Et pourtant, la cause première de la tragédie dont on a jugé les coupables humains, la responsabilité première de ces crimes aveugles n’a été ni mise en examen, ni jugée, ni condamnée. La responsabilité première de ces crimes sans justification incombe entièrement à l’idéologie islamiste conquérante, qu’il faut appeler par son nom. Sans elle, aucun des assassins qui ont été jugés ne serait devenu un criminel de masse.
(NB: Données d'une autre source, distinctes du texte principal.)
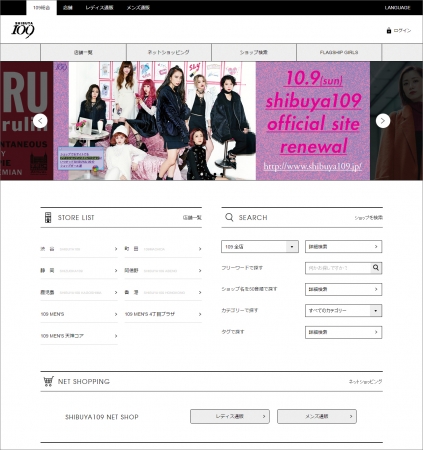Open ネットショッピング navigation item
Screen dimensions: 423x450
click(169, 52)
Les humains qui commettent ces crimes monstrueux ne sont devenus des criminels que sous l’emprise d’une des idéologies qui poussent leurs fidèles aux crimes les plus inhumains.
Au-delà du cas de l’islamisme terroriste, le rôle des idéologies totalitaires et terroristes dans les crimes de masse des XXe et XXIe siècles doit être reconnu parce que seul ce rôle permet de comprendre comment des humains ordinaires peuvent commettre des actes monstrueux qui nous paraissent impensables. Le rôle des idéologies n’est ni une circonstance aggravante, ni une circonstance atténuante dans le jugement des auteurs, mais il doit être reconnu, parce que ces idéologies doivent être condamnées et combattues en raison de leur criminalité.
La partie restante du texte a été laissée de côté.